A Data Warehouse is an application and a concept. Data warehouse applications collect and organize data from various parts of an organization to enable report development and analytics. Based on the above definition, an organization should only have one data warehouse – however, in practice, we find many organizations with multiple data warehouses, with each serving specific business functions. In these organizations, a warehouse is an idea or a concept.
Many organizations invest in data warehouses to satisfy specific business objectives. There are different presumed functions for a data warehouse: since a data warehouse collects data from multiple sources, it could easily act as a hub for data distribution or for integrations between applications. Alternatively, one could easily use the warehouse to develop operational reports for business applications. Furthermore, many may use the data warehouse for its original well-known purpose of developing analytics and business intelligence. If all these and many more are acceptable functions of a warehouse, then why the specificity when making the investment? Can a single data warehouse do everything? The simple answer to this question is no.
One needs to establish and understand the primary function of a warehouse at its inception. This is critical for the data warehouse design and support strategies. For example, if the data warehouse is responsible for generating invoices for customers, then any disruption in the collection of data or quality of data will directly impact business function and revenue. In such an implementation, greater rigor is placed on stability of data collection processes and on quality of data to ensure we meet the established service level agreement with business. On the other hand, if warehouse’s primary function is analytics and supporting executive decisions, then one must place more emphasis on collecting data from across the institution.
At Washington University in St. Louis, we are shifting our paradigm. Our legacy data warehouse supported operational reporting within units. This approach was necessary, as our applications did not have robust reporting capabilities; however, that is changing and most of our newer business applications have robust reports and report development platforms. Our new direction is to move the data warehouse towards a more analytically-oriented tool, while also supporting historical and cross-domain reporting. This shift is significant and intentional, as newer applications in our ecosystem have robust operational reporting capabilities and there is limited value in creating another environment to fulfill the operational reporting goal.
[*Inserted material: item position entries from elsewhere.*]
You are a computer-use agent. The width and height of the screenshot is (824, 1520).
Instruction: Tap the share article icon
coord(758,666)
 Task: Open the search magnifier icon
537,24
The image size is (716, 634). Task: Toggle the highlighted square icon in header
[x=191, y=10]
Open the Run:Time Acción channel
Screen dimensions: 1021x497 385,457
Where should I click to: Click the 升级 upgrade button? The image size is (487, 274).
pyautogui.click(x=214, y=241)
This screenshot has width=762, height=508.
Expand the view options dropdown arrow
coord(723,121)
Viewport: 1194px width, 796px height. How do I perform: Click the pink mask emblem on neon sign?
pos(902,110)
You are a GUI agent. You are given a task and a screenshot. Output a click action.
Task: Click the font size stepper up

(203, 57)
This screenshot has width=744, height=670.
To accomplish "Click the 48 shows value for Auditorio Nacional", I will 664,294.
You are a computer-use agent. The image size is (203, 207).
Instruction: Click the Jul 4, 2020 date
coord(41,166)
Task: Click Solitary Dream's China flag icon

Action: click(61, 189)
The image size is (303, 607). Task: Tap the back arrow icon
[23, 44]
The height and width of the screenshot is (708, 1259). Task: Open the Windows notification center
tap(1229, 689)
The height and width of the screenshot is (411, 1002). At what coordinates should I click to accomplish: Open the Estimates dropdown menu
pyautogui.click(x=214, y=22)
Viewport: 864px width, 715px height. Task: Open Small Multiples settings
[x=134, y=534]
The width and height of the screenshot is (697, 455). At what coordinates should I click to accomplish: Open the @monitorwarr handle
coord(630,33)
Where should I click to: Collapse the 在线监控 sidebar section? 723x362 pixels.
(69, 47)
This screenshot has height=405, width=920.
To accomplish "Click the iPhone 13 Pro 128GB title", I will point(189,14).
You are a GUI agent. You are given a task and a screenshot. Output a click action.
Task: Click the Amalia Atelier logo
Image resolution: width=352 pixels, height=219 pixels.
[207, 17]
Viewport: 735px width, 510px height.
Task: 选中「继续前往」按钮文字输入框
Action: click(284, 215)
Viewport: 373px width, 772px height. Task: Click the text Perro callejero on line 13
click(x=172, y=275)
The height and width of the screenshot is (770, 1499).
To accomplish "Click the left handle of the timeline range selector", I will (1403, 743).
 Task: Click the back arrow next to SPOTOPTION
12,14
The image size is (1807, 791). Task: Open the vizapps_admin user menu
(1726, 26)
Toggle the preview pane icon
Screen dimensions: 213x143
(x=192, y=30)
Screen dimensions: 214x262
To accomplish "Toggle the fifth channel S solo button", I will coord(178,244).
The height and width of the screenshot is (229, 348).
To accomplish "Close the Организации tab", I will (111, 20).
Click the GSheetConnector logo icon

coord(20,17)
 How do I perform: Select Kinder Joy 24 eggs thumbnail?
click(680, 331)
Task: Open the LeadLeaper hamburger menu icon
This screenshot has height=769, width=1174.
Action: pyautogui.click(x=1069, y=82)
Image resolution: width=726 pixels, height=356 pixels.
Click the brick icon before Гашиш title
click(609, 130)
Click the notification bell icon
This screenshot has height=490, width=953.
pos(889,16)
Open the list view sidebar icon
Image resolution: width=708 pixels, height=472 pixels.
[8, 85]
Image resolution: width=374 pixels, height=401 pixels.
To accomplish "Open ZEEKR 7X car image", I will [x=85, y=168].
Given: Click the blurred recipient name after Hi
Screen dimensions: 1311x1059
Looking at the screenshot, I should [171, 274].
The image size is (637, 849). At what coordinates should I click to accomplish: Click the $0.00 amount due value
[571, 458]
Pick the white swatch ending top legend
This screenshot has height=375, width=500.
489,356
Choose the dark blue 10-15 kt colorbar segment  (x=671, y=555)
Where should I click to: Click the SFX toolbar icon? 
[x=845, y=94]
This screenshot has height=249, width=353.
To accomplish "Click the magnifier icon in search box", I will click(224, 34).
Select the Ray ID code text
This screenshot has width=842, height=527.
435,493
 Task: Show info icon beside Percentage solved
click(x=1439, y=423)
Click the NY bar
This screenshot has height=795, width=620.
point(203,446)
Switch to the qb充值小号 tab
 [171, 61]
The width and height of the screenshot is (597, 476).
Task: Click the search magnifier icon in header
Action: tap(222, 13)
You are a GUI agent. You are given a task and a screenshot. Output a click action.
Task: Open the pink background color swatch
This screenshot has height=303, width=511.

Additionally, we feel interdisciplinary programs and research are gaining prominence, and the data warehouse is the one application that can rise up to the challenge. The data warehouse can go across domains and applications to support analytics and development of reports. University executives and senior leaders within schools can lean on the data warehouse to provide insight for complex business questions. Lastly, the data warehouse program is a journey, where the data warehouse’s value for an institution grows with time. As we get more and more data into the warehouse, the analytics get richer and more accurate.
The data warehouse program is like the Star Wars movie franchise – with every movie released, the characters become richer and the audience gains a better understanding of the overall plot. Similarly, with every data warehouse release we add more data to the warehouse, making insights richer, more meaningful, and more precise. This program will enable WashU leadership to make decisions that are rooted in rich data.